These rises are worrying news for the economy. The Bank of England uses CPI as the basis for its inflation calculations. The rate has steadily dropped since hitting the hellish 5% mark in July last year, but this latest rise moves the UK further away from the 2% inflation target set by the Monetary Policy Committee.
The figures have caught policymakers over at the bank unawares. In its August Inflation Report, the BoE predicted that inflation would continue to fall. Whoops. And this inflationary trend could be hard to shake off. The wet weather in the UK - and elsewhere - is set to affect harvests, and grain prices are already at an all-time high. Food prices could go through the roof as a result. Weak consumer demand, and a dearth of discounting on the high street (retailers have already shaved margins thinner than a damp receipt) are also likely to drive inflation yet higher over the coming months.
And that’s not all. Businesses and consumers were hit by yet more bad news following the inflation results. Rail fares, which are based on an RPI plus model, are set to rise between 3% and 6.2% in January. Caveat commuters.

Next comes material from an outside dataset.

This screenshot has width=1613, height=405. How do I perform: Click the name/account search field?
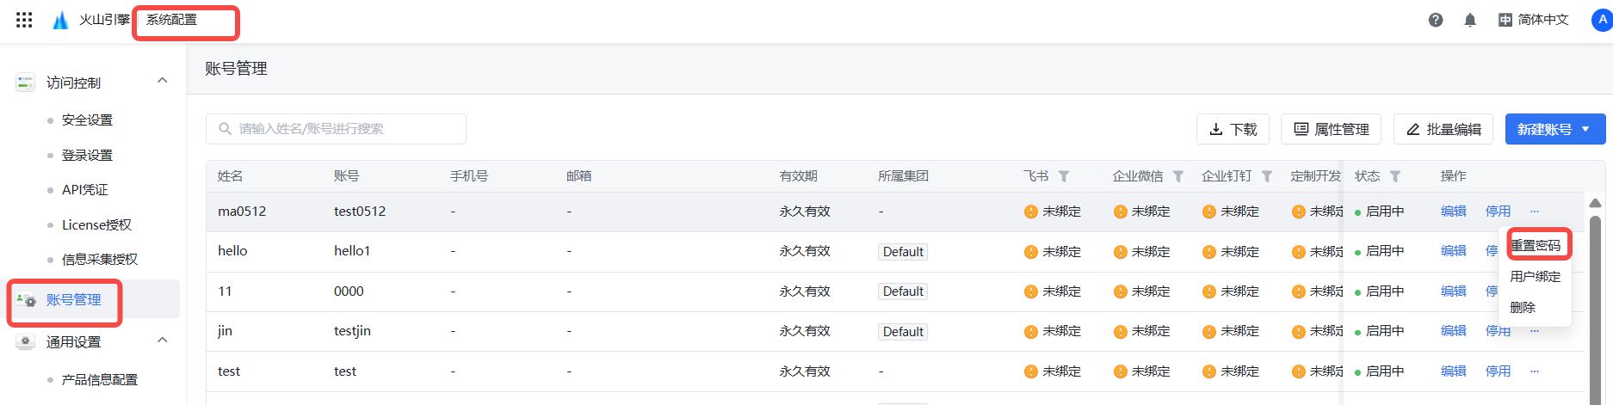click(336, 129)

But there is a (very thin) silver lining to the inflation rise. Sterling has jumped on the news, which is good news for holidaymakers (although bad news for exporters) and, in the short term, the jump in CPI will ease the pressure on the bank to embark on more quantitative easing.
Let’s just hope the uptick is only temporary. If inflation continues to inflate, it will hurt consumer spending by squeezing take-home pay, causing real damage to the UK’s economic recovery hopes.